As I now have 3 pregnant fish in my tank, I was looking at what food would be best to provide to the fry (the fish are two Guppy's and one Platy). After reading about live food being one of the best options I have purchase a brine shrimp breeder (believe it was from NTLabs).

The instructions are very short and light touch (luckily it's easy to setup), however my question is: How long do you need to keep light on the breeder for the shrimp to appear? I have added the breeder tube to my main tank, but my main tank light stays on for approx 13hrs a day, is this enough to breed brine shrimp or do they require constant light?

Thanks. :fish:


----------



## Fishy Freak (Jun 1, 2011)

I have bred then without light in a sea monkey tank (thats what sea monkeys are) so I wouldn't worry about the light.
Brine shrimp does not have alot of nutrinal value though, but still good food. The fry will also eat whatever food you have just crush it up. A varied diet is best.
Not sure if even tiny brine shrimp will be small enough for the fry at first though.


----------



## TheOldSalt (Jan 28, 2005)

Guppy and platy fry are big enough to eat finely ground flake food and grow just fine on it.

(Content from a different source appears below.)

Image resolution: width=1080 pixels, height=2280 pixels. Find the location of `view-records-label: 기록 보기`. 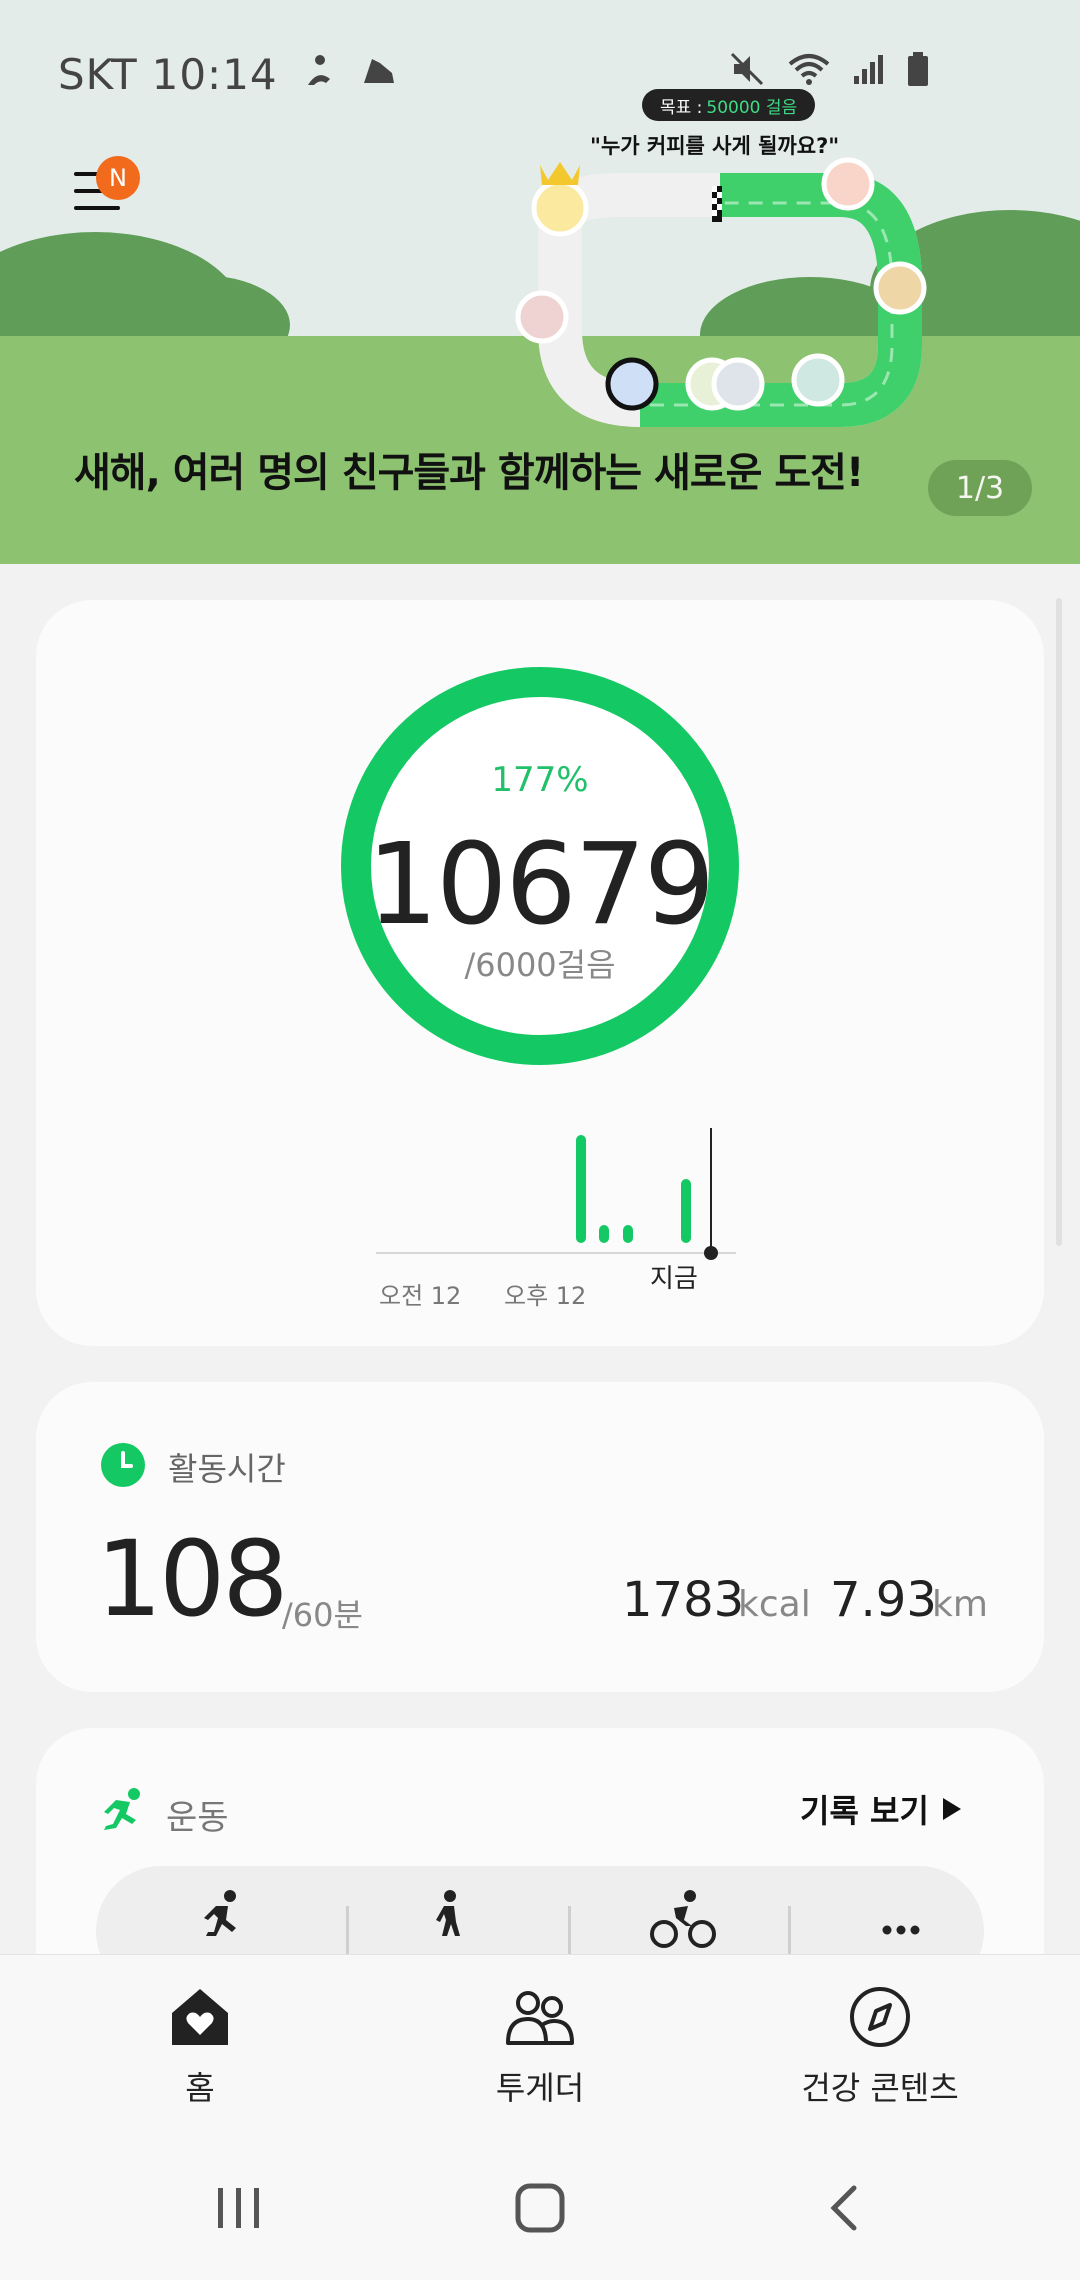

Now, by breeding brineshrimps you mean BREEDING them? As in getting the adults to make babies? The photoperiod should be normal, like 10-11 hrs a day.


----------



## Betta man (Mar 25, 2011)

I kept brine shrimp and kept em near a window and they had babies!


----------



## Fishy Freak (Jun 1, 2011)

And for feeding them use spirulina powder, I used to crush spirulina tablets/wafers or flakes with a mortar and pestle into dust for their food.


----------



## Fishy Freak (Jun 1, 2011)

They were on the kitchen bench so got some window light, so your light on tank on its normal setting will be fine.


----------



## burley81 (Jul 6, 2011)

Ok thanks peeps, good to know the crushed up flakes etc will also work. Will give the BBS a go as well.


----------